__INSTRUCTIONS TO FOLLOW__:
Give again only the lines from the line that holds "You are a GUI" to the end of the data, inclusive, omitting all pictures.

** SOURCE RECORDS follows **

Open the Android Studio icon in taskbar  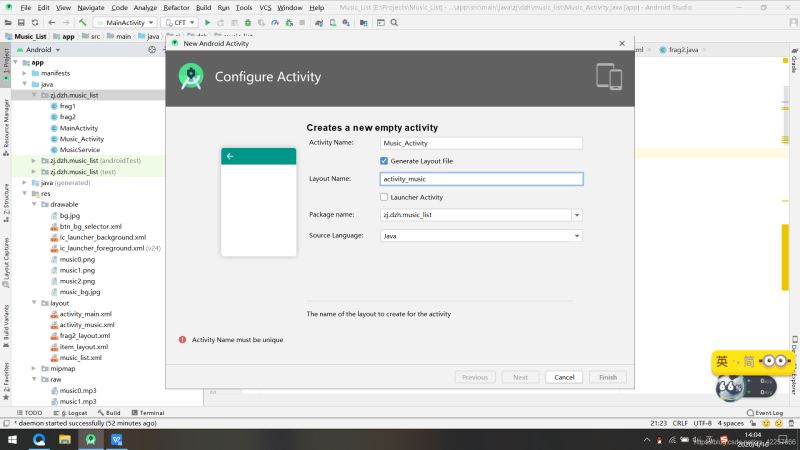pos(90,439)
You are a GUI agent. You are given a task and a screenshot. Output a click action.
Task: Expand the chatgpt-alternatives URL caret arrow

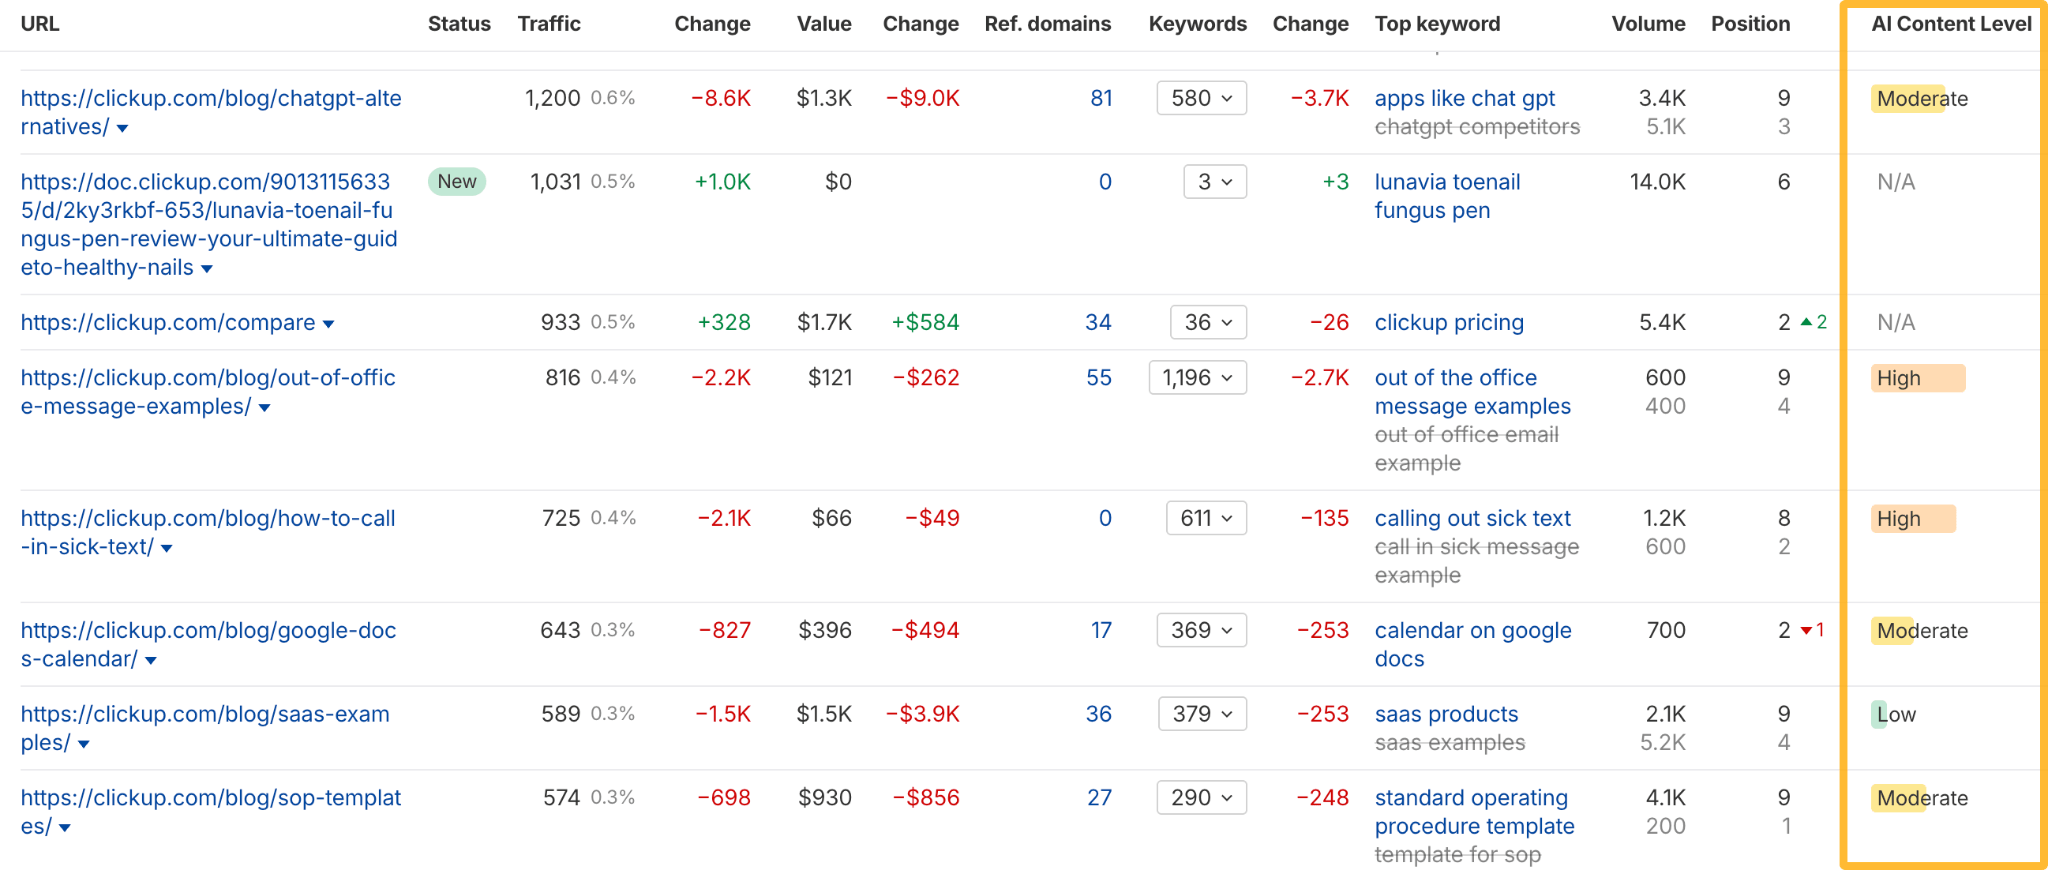(122, 128)
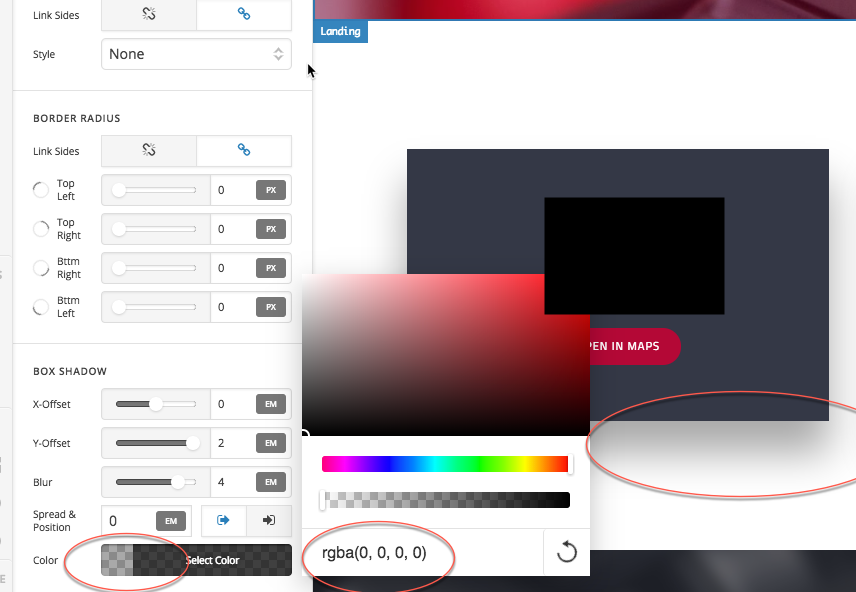Click the Y-Offset slider handle
The width and height of the screenshot is (856, 592).
point(193,443)
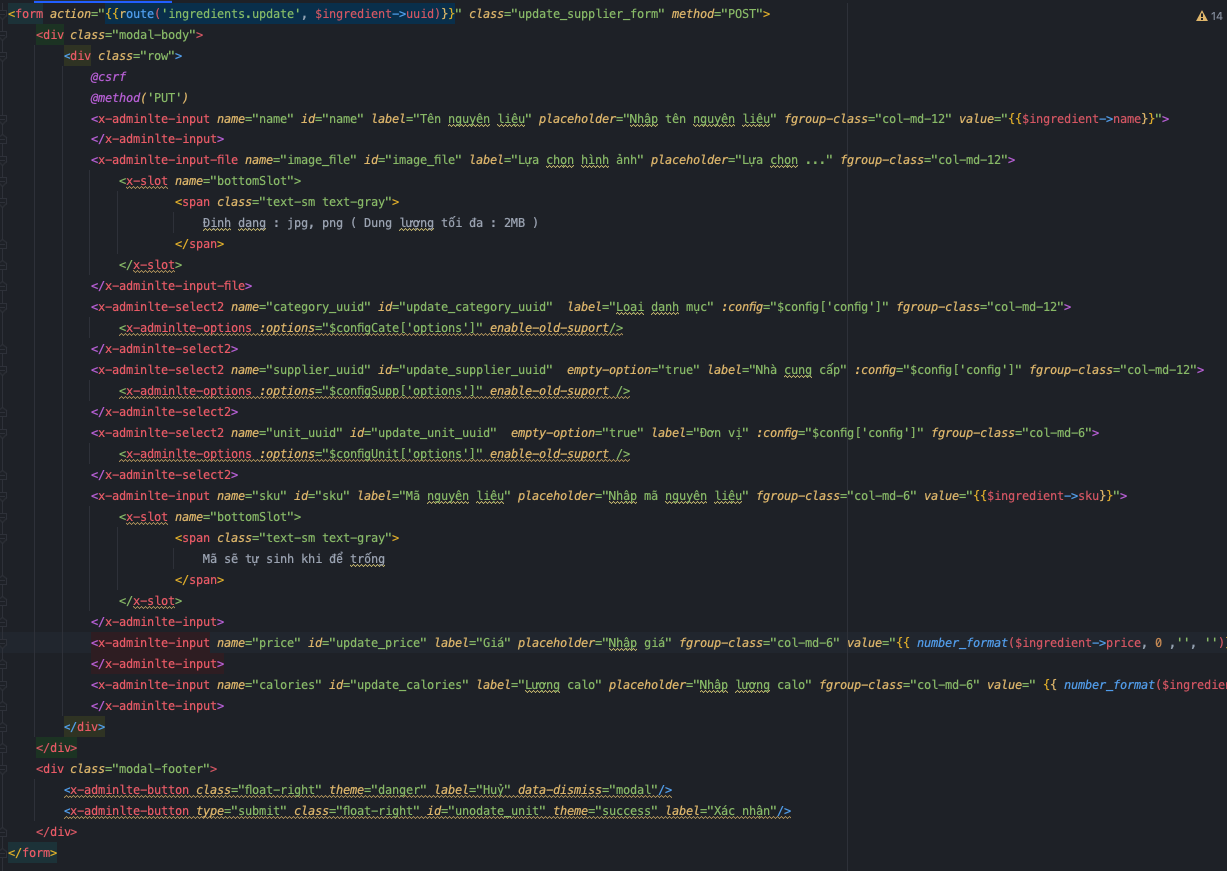This screenshot has width=1227, height=871.
Task: Click the x-adminlte-input tag named "name"
Action: [x=150, y=118]
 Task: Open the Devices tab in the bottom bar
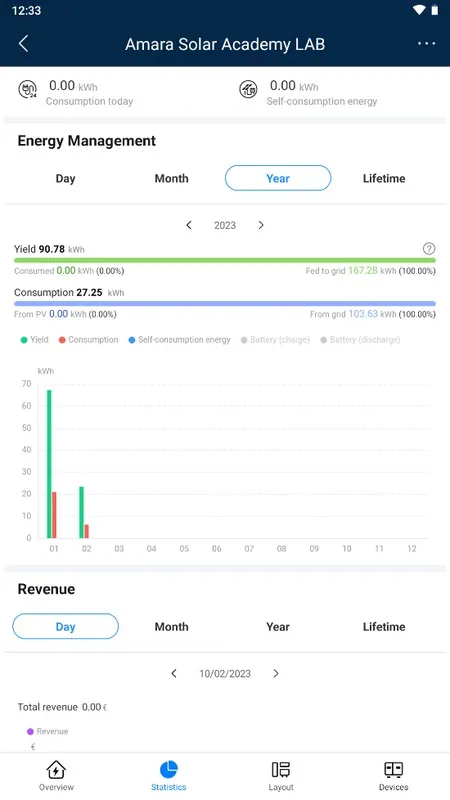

** End of SOURCE RECORDS **

__SOLUTION BELOW__:
You are a GUI agent. You are given a task and a screenshot. Output a click action.
Task: Expand the chatgpt-alternatives URL caret arrow

(122, 128)
Click the Y-Offset slider handle
The width and height of the screenshot is (856, 592).
point(193,443)
This screenshot has width=1227, height=871.
Task: Click the x-adminlte-input tag named "name"
Action: [x=150, y=118]
 Task: Open the Devices tab in the bottom bar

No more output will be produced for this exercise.